Qu'il faut qu'un galant homme ait toujours grand empire / Sur les démangeaisons qui nous prennent d'écrire
Molière – Le Misanthrope (1)
Voilà : en lisant ça, on se dit que depuis Molière peu de choses ont changé dans les manies désastreuses de nos semblables ; en particulier celle d’écrire ce qui leur vient à l’esprit ; et – hélas – de le faire lire.
Idée étrange, mais très commune. Il n’est pour s’en persuader que de parcourir quelques uns des innombrables blogs dont regorge le Net – Blogs qui d’ailleurs sont directement issus du désir de publier et de faire lire nos écrits intimes, en balançant sur la Toile le produit de la décoction de nos neurones ; encore faut-il dire que les victimes sont désormais consentantes et que celles à qui ça casse les pieds peuvent ne pas les lire.
Bon, tout ça c’est bien connu. Elevons le débat.
- Aujourd’hui, précisément, ceux qui ne savent pas écrire proprement mais qui veulent publier quand même ont droit à l’assistance d’un rewriter – entendez : d’un nègre. Si votre nom fait vendre, et si votre existence intéresse, alors embauchez quelqu’un qui sache rédiger et racontez-lui votre histoire. Il saura la tourner galamment et vous pourrez vous en attribuer le mérite puisqu’on ne mettra pas son nom sur la couverture du livre. Si on l’appelle « nègre », c’est bien parce qu’il travaille sans gloire pour les autres, et donc qu’il reste dans l’ombre…
- Mais au fait, dites moi, on n’a pas dit que Molière lui-même avait un nègre pour écrire certaines de ses pièces ? Un nègre qui s’appelait comment déjà ? Corneille ???

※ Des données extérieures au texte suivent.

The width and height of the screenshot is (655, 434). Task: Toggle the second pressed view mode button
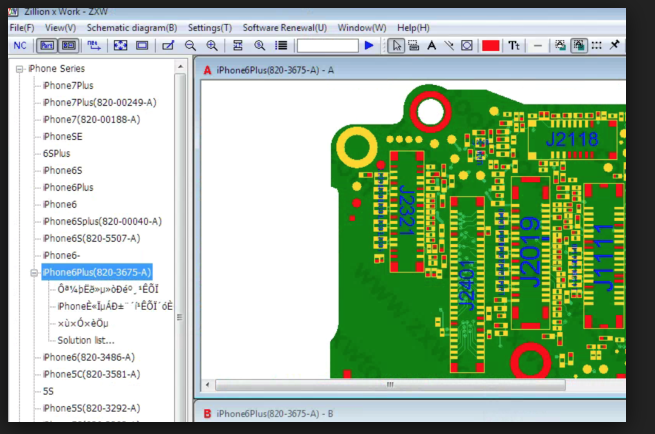pos(68,46)
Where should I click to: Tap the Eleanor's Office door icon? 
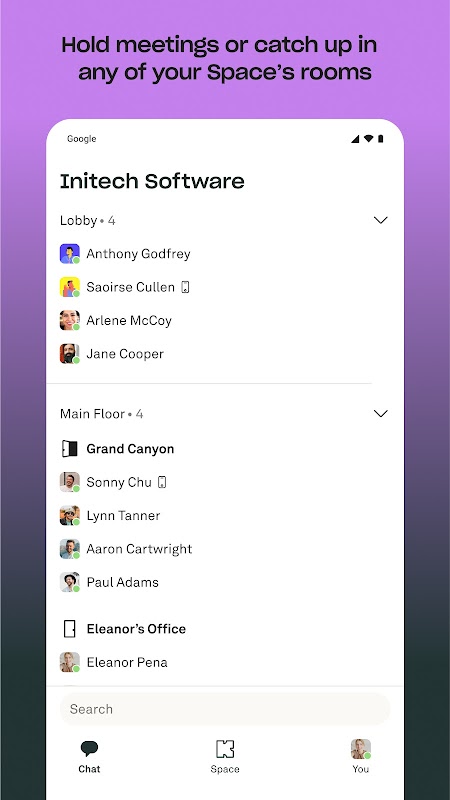(x=69, y=629)
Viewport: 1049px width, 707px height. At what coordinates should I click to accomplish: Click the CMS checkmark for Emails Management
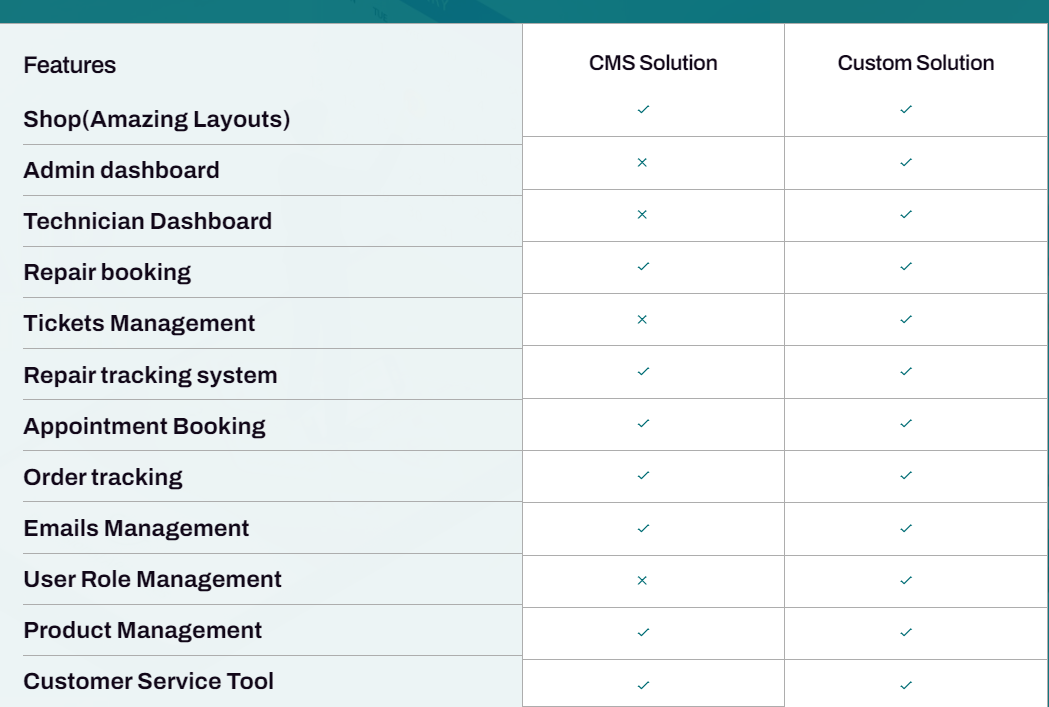click(x=643, y=527)
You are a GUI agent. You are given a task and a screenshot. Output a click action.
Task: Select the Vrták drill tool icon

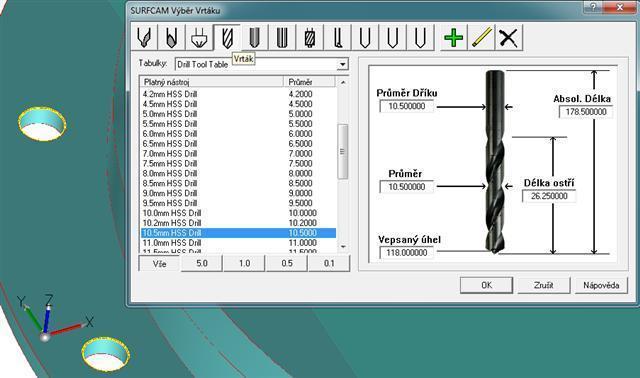pyautogui.click(x=227, y=38)
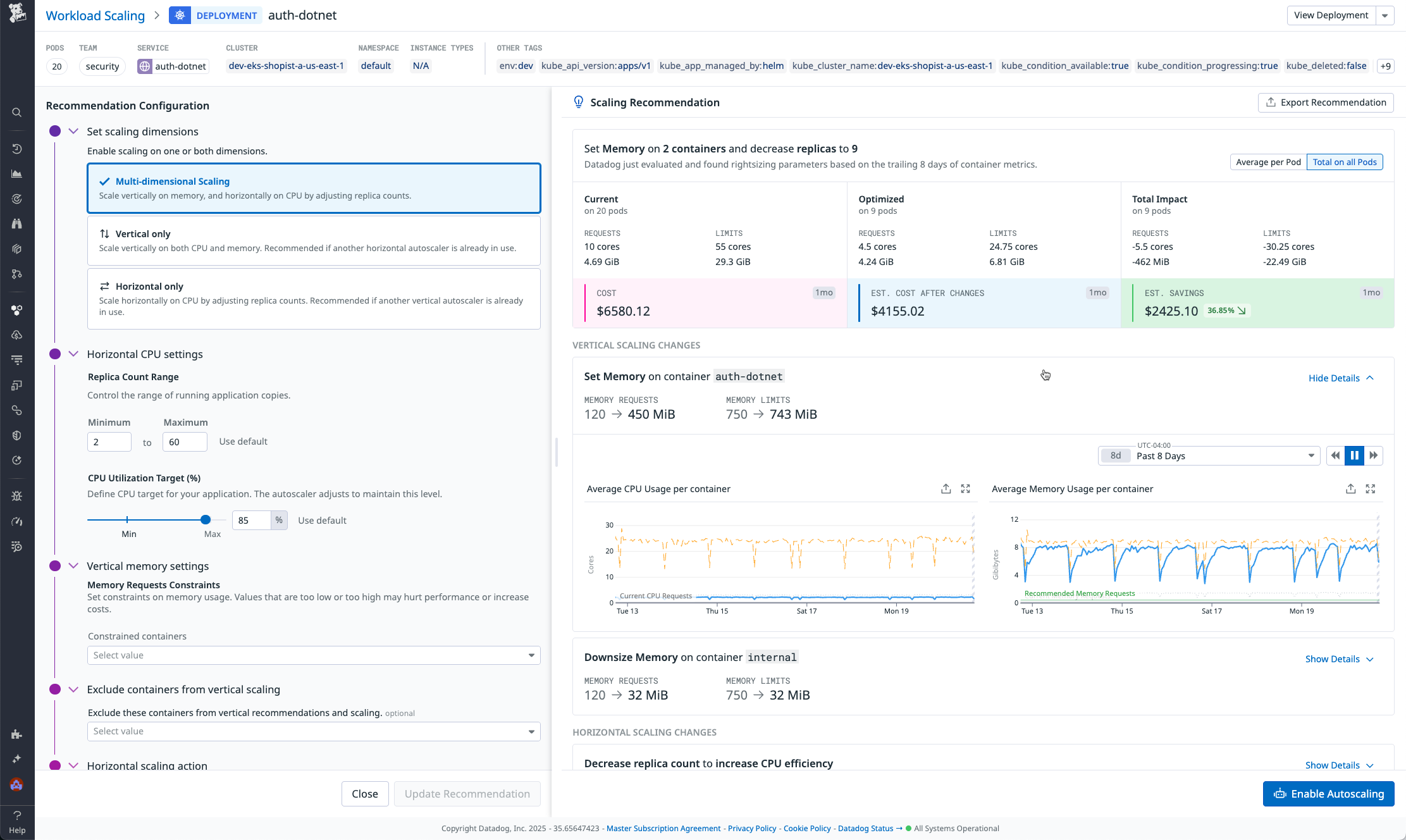Open search from the dark sidebar
Screen dimensions: 1406x840
16,112
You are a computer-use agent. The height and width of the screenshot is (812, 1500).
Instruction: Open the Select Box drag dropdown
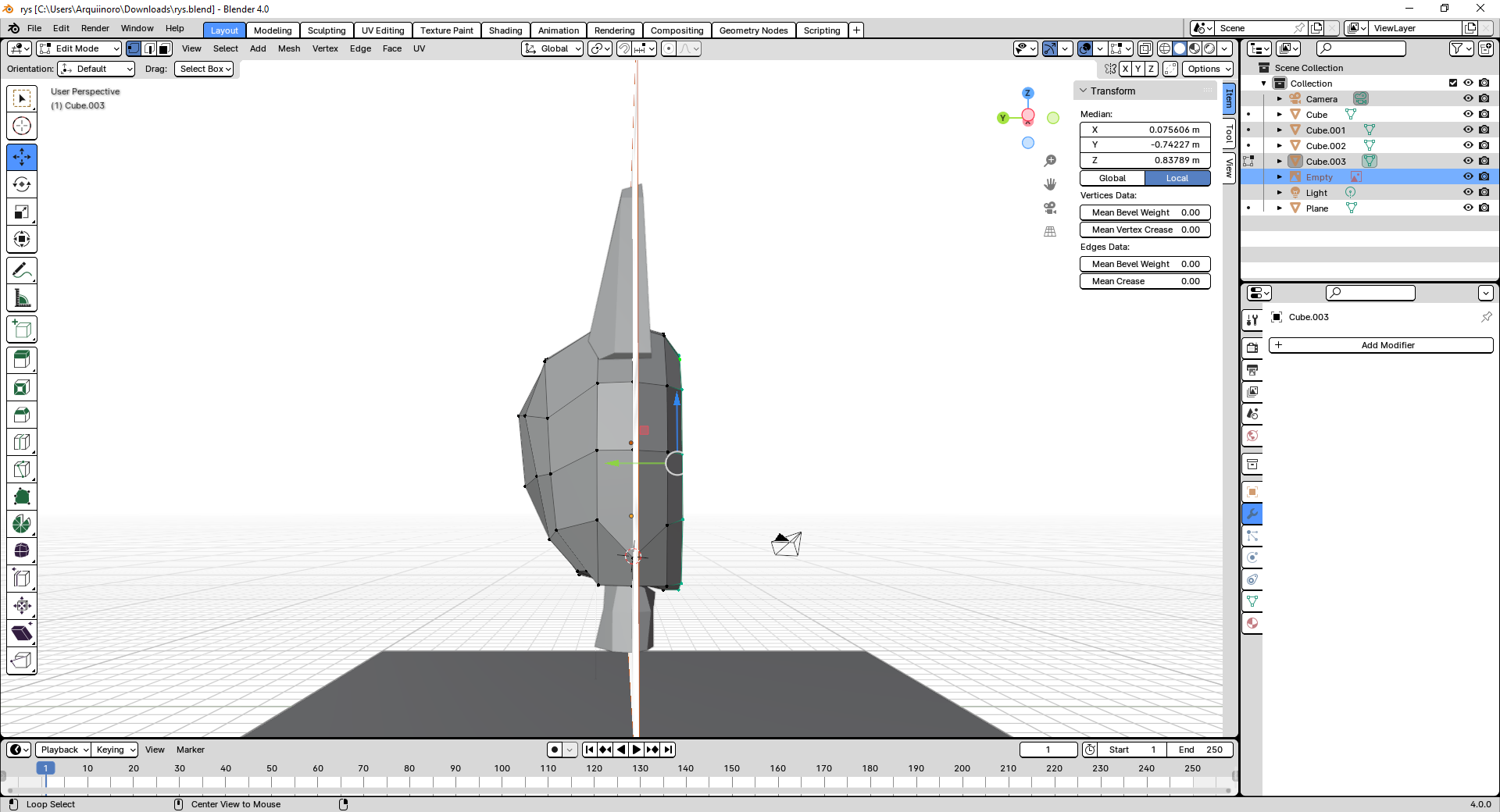[x=205, y=69]
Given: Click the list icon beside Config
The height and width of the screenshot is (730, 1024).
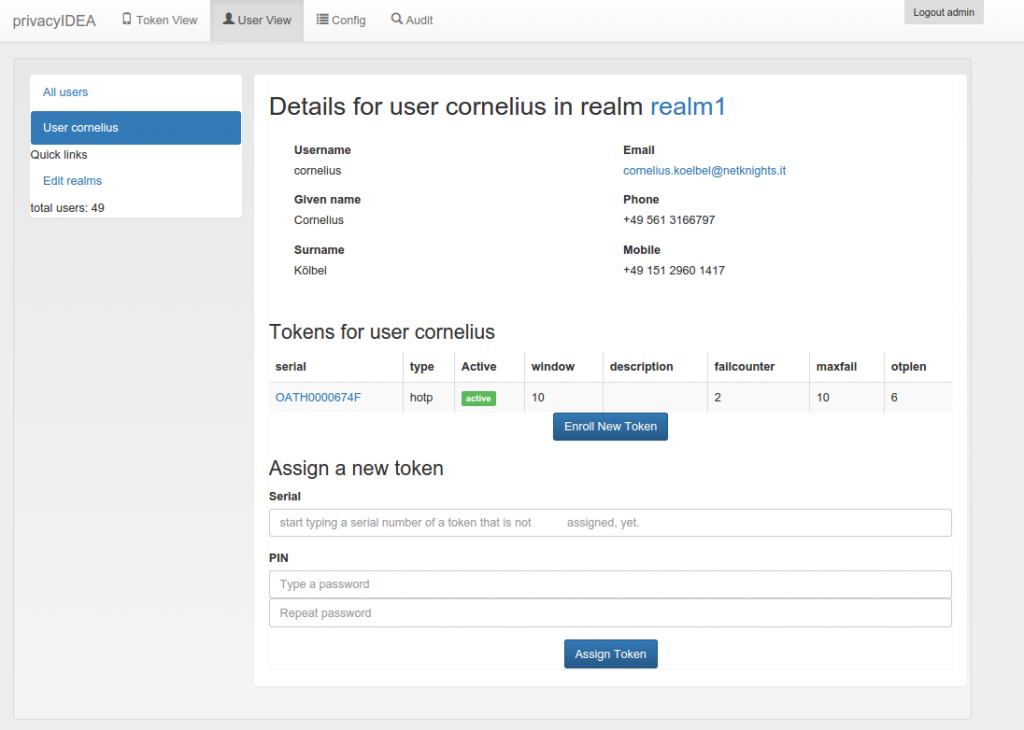Looking at the screenshot, I should click(322, 19).
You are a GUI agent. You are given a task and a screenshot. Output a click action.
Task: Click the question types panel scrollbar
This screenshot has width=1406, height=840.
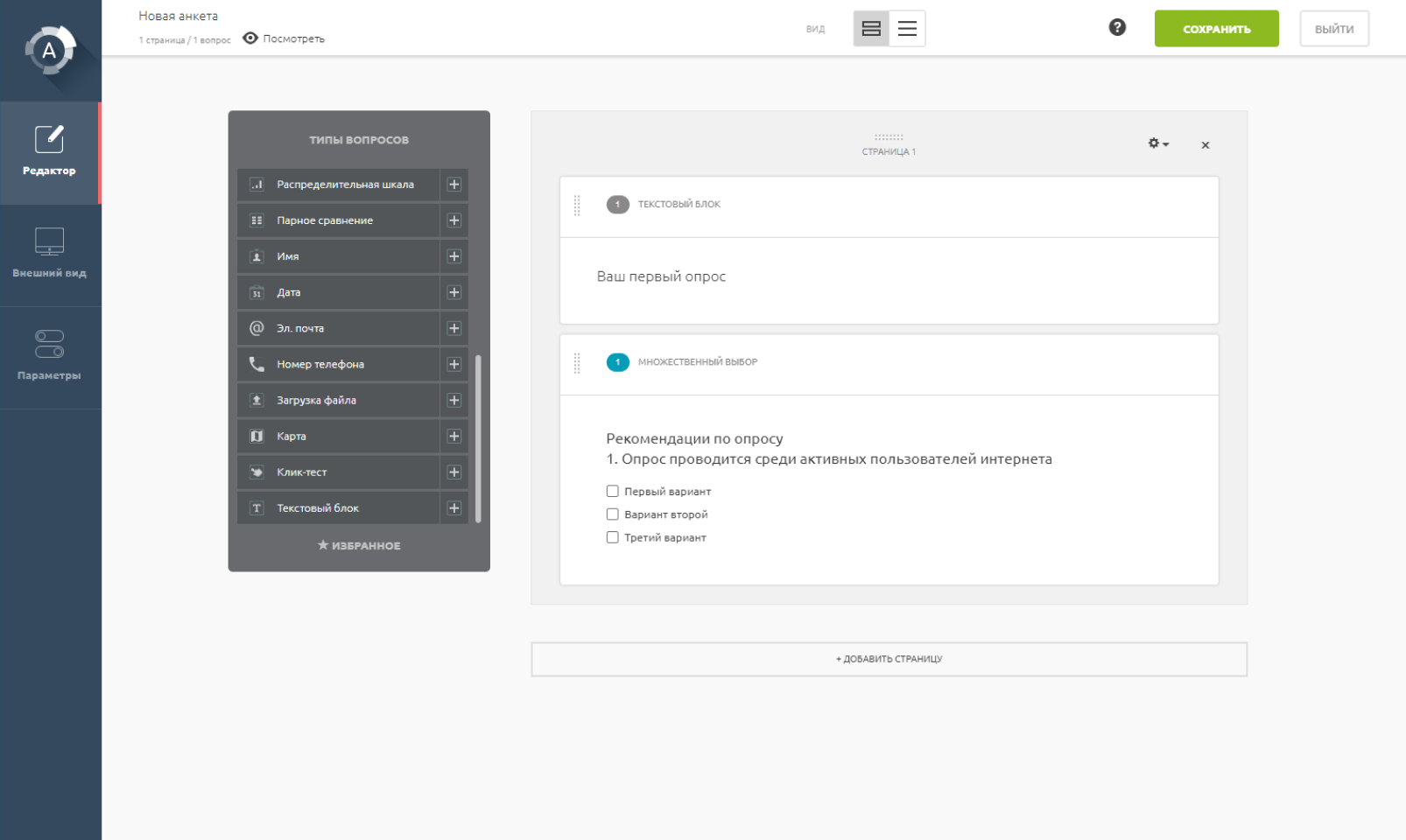pyautogui.click(x=478, y=438)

(1) Voici la citation dans son contexte :
Monsieur, cette manière est toujours délicate, / Et sur le bel esprit nous aimons qu'on nous flatte. / Mais un jour, à quelqu'un, dont je tairai le nom, / Je disais, en voyant des vers de sa façon, / Qu'il faut qu'un galant homme ait toujours grand empire / Sur les démangeaisons qui nous prennent d'écrire ; / Qu'il doit tenir la bride aux grands empressements / Qu'on a de faire éclat de tels amusements ; / Et que, par la chaleur de montrer ses ouvrages, / On s'expose à jouer de mauvais personnages.